Problems and tasks:
**A.** List every ingredient in the dressing section of the recipe below, with its amount.
**B.** According to the recipe below, how much of the whisked dressing should be set aside?
**C.** Carry on the recipe below by writing its next steps, starting after the first numbered step.

Excerpt to read:
Recipe [and photo] courtesy of Cooking Club of America

DRESSING
3 tablespoons olive oil
1 1/2 tablespoons reduced-fat mayonnaise
1 tablespoon lemon juice
1 1/2 teaspoons Dijon mustard
1 teaspoon curry powder
1/2 teaspoon minced garlic
1/4 teaspoon salt
1/4 teaspoon freshly ground pepper

SALAD
2 boneless skinless chicken breast halves
2 ears corn, husks and silk removed
2 green onions, thinly sliced
3 cups loosely packed baby spinach

  1. In small bowl, whisk together all dressing ingredients. Reserve 3 tablespoons of the dressing.

Dataset section:
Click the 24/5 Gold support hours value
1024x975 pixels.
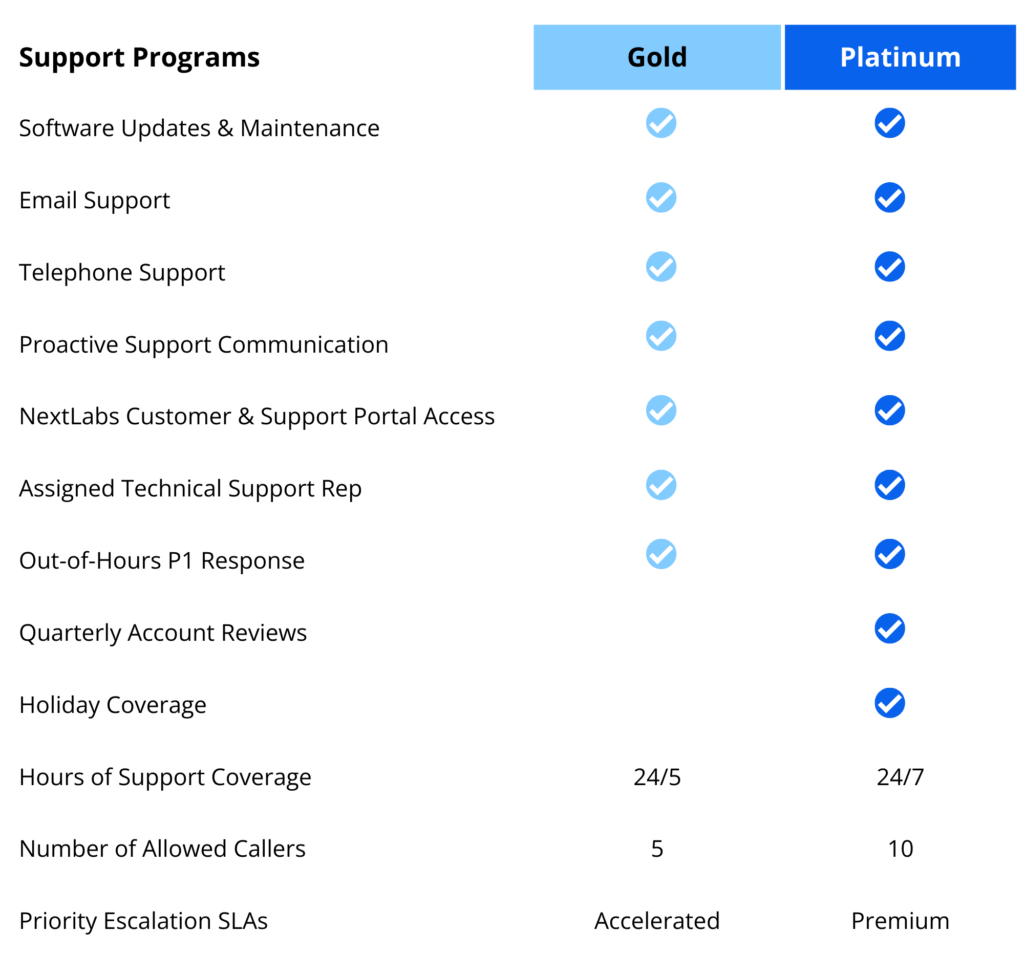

Answer list:
**A.**
3 tablespoons olive oil
1 1/2 tablespoons reduced-fat mayonnaise
1 tablespoon lemon juice
1 1/2 teaspoons Dijon mustard
1 teaspoon curry powder
1/2 teaspoon minced garlic
1/4 teaspoon salt
1/4 teaspoon freshly ground pepper

**B.** 3 tablespoons of the dressing.

**C.**
  2. Heat grill. Brush chicken and corn with reserved dressing. Place chicken and corn on gas grill over medium heat or on charcoal grill 4 to 6 inches from medium coals; cover grill. Grill corn 6 to 8 minutes or until lightly browned and tender, turning to brown all sides. Grill chicken 8 to 10 minutes or until no longer pink in center, turning once.
  3. Place on cutting board; cool 5 minutes. Slice kernels off corn; slice chicken into strips. In large bowl, toss together corn, green onions and spinach; top with chicken. Drizzle with dressing.